## Brief
Substitute "seat map" for "seating chart" in the lines of the listing below that run from the one holding "You are a computer-use agent." through the end of the listing, inclusive, and leave everything else unchanged. Reproduce those lines without the pictures.

Dataset rows
%%
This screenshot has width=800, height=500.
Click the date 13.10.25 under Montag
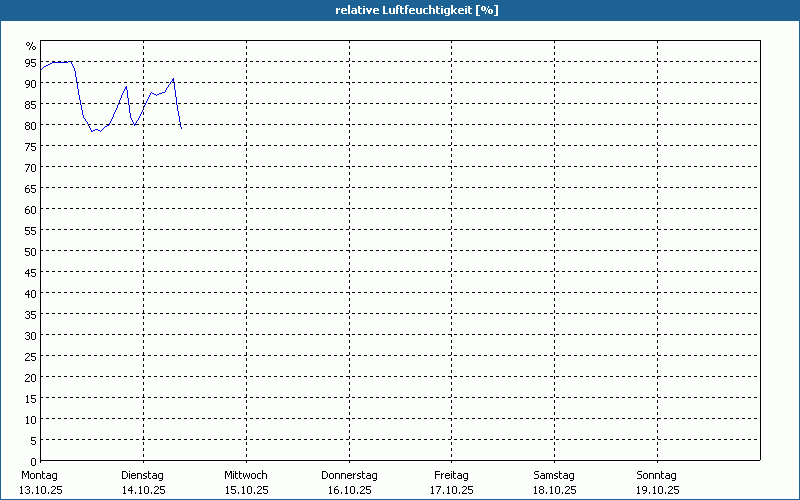point(40,490)
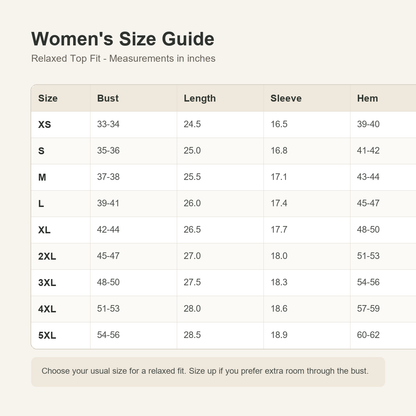416x416 pixels.
Task: Select the Hem column header
Action: click(367, 98)
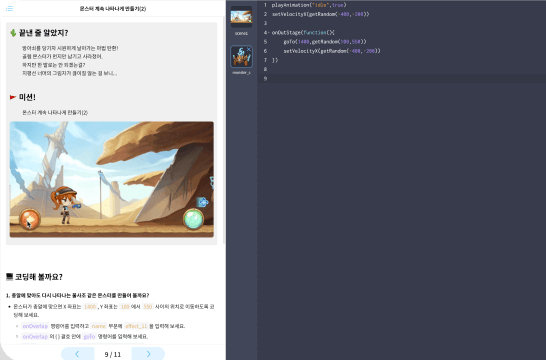Click the first onOverlap code keyword
The height and width of the screenshot is (360, 546).
click(x=35, y=326)
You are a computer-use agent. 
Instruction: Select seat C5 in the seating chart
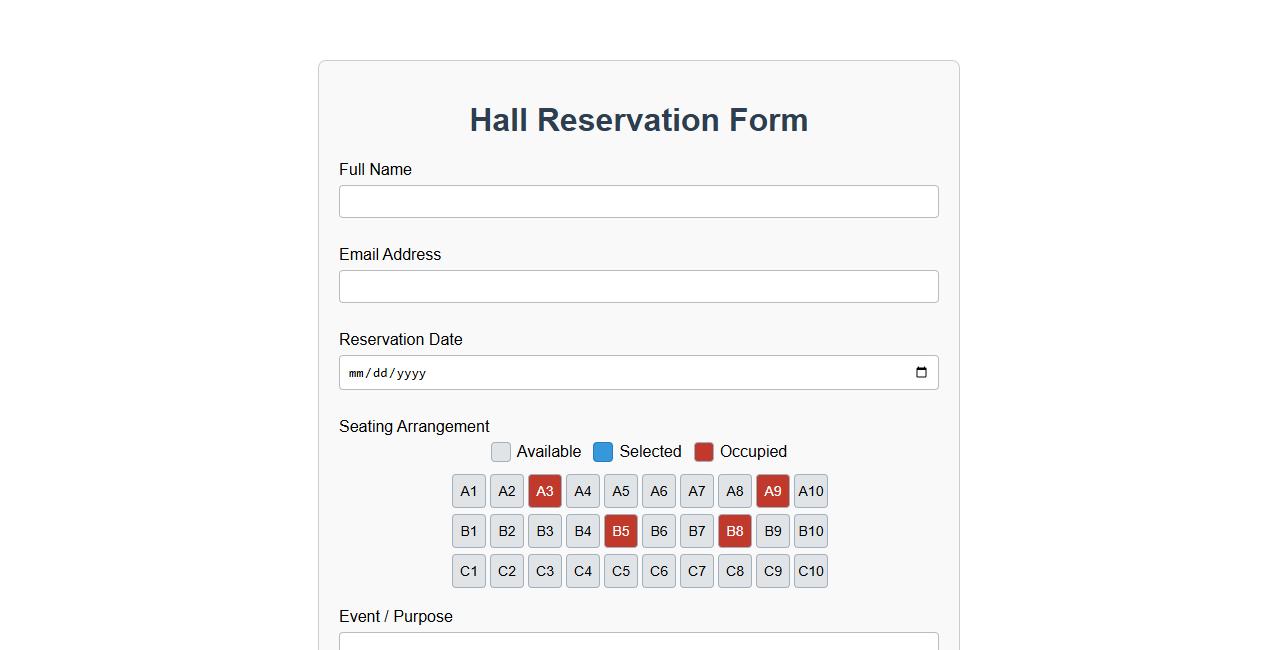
%%
## Solution to this exercise
You are a computer-use agent. 
Instruction: Select seat C5 in the seat map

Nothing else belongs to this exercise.